Instructions for the task: Copy every entry below word for word, changing nothing.

Part of a data file:

— Begin —

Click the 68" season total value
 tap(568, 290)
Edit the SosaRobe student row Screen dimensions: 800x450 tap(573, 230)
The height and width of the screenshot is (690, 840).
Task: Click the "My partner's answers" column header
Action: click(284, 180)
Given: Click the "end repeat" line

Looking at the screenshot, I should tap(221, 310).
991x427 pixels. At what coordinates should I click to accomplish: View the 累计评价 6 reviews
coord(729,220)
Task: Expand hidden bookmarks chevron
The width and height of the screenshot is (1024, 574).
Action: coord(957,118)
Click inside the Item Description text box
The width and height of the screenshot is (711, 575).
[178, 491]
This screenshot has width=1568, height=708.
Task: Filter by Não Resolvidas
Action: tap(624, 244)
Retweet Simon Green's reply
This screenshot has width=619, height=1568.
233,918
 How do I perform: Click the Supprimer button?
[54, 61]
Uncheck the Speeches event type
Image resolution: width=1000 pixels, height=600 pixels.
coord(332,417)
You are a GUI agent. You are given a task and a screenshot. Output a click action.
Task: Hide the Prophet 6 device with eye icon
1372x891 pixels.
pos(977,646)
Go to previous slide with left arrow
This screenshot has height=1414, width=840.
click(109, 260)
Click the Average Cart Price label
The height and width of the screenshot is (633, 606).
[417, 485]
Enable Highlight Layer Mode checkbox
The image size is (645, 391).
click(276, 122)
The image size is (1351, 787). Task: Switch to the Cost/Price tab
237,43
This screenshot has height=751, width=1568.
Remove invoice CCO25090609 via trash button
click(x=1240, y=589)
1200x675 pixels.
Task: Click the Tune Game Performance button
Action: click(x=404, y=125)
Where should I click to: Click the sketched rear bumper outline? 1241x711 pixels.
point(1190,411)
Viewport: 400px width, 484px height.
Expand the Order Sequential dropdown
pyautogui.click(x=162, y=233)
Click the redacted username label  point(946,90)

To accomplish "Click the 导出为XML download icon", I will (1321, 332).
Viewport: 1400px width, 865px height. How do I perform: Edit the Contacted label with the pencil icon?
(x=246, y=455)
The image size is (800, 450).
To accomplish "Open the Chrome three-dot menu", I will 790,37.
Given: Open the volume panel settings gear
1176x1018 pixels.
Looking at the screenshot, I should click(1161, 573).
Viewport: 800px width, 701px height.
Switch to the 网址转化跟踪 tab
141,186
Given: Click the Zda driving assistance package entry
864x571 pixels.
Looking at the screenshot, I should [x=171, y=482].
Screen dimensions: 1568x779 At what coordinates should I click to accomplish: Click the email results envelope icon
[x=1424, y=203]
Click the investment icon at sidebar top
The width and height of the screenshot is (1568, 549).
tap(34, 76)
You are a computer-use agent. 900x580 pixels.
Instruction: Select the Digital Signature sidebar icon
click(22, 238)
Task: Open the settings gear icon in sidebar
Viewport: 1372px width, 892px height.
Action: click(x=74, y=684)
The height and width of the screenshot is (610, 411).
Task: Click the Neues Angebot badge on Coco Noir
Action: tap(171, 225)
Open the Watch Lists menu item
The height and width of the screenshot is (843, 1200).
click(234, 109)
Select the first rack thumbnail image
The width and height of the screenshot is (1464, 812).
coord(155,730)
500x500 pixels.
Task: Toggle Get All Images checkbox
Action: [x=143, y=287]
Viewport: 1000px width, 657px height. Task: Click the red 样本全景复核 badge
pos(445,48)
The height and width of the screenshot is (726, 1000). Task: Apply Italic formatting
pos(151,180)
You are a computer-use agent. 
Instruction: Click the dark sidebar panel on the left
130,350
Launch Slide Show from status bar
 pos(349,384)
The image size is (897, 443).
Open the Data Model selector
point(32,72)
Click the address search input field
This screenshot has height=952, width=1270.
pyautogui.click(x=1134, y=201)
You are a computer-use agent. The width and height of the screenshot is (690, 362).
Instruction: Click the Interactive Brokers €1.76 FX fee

— End —

Task result:
Click the 68" season total value
 tap(568, 290)
Edit the SosaRobe student row Screen dimensions: 800x450 tap(573, 230)
The height and width of the screenshot is (690, 840).
Task: Click the "My partner's answers" column header
Action: click(284, 180)
Given: Click the "end repeat" line

Looking at the screenshot, I should tap(221, 310).
991x427 pixels. At what coordinates should I click to accomplish: View the 累计评价 6 reviews
coord(729,220)
Task: Expand hidden bookmarks chevron
The width and height of the screenshot is (1024, 574).
Action: coord(957,118)
Click inside the Item Description text box
The width and height of the screenshot is (711, 575).
[178, 491]
This screenshot has width=1568, height=708.
Task: Filter by Não Resolvidas
Action: tap(624, 244)
Retweet Simon Green's reply
This screenshot has width=619, height=1568.
233,918
 How do I perform: Click the Supprimer button?
[54, 61]
Uncheck the Speeches event type
Image resolution: width=1000 pixels, height=600 pixels.
coord(332,417)
You are a GUI agent. You are given a task and a screenshot. Output a click action.
Task: Hide the Prophet 6 device with eye icon
1372x891 pixels.
pos(977,646)
Go to previous slide with left arrow
This screenshot has height=1414, width=840.
click(109, 260)
Click the Average Cart Price label
The height and width of the screenshot is (633, 606).
[417, 485]
Enable Highlight Layer Mode checkbox
The image size is (645, 391).
click(276, 122)
The image size is (1351, 787). Task: Switch to the Cost/Price tab
237,43
This screenshot has height=751, width=1568.
Remove invoice CCO25090609 via trash button
click(x=1240, y=589)
1200x675 pixels.
Task: Click the Tune Game Performance button
Action: click(x=404, y=125)
Where should I click to: Click the sketched rear bumper outline? 1241x711 pixels.
point(1190,411)
Viewport: 400px width, 484px height.
Expand the Order Sequential dropdown
pyautogui.click(x=162, y=233)
Click the redacted username label  point(946,90)

To accomplish "Click the 导出为XML download icon", I will (1321, 332).
Viewport: 1400px width, 865px height. How do I perform: Edit the Contacted label with the pencil icon?
(x=246, y=455)
The image size is (800, 450).
To accomplish "Open the Chrome three-dot menu", I will 790,37.
Given: Open the volume panel settings gear
1176x1018 pixels.
Looking at the screenshot, I should click(1161, 573).
Viewport: 800px width, 701px height.
Switch to the 网址转化跟踪 tab
141,186
Given: Click the Zda driving assistance package entry
864x571 pixels.
Looking at the screenshot, I should [x=171, y=482].
Screen dimensions: 1568x779 At what coordinates should I click to accomplish: Click the email results envelope icon
[x=1424, y=203]
Click the investment icon at sidebar top
The width and height of the screenshot is (1568, 549).
tap(34, 76)
You are a computer-use agent. 900x580 pixels.
Instruction: Select the Digital Signature sidebar icon
click(22, 238)
Task: Open the settings gear icon in sidebar
Viewport: 1372px width, 892px height.
Action: click(x=74, y=684)
The height and width of the screenshot is (610, 411).
Task: Click the Neues Angebot badge on Coco Noir
Action: tap(171, 225)
Open the Watch Lists menu item
The height and width of the screenshot is (843, 1200).
click(234, 109)
Select the first rack thumbnail image
The width and height of the screenshot is (1464, 812).
coord(155,730)
500x500 pixels.
Task: Toggle Get All Images checkbox
Action: [x=143, y=287]
Viewport: 1000px width, 657px height. Task: Click the red 样本全景复核 badge
pos(445,48)
The height and width of the screenshot is (726, 1000). Task: Apply Italic formatting
pos(151,180)
You are a computer-use agent. 
Instruction: Click the dark sidebar panel on the left
130,350
Launch Slide Show from status bar
 pos(349,384)
The image size is (897, 443).
Open the Data Model selector
point(32,72)
Click the address search input field
This screenshot has height=952, width=1270.
pyautogui.click(x=1134, y=201)
You are a computer-use agent. The width and height of the screenshot is (690, 362).
Instruction: Click the Interactive Brokers €1.76 FX fee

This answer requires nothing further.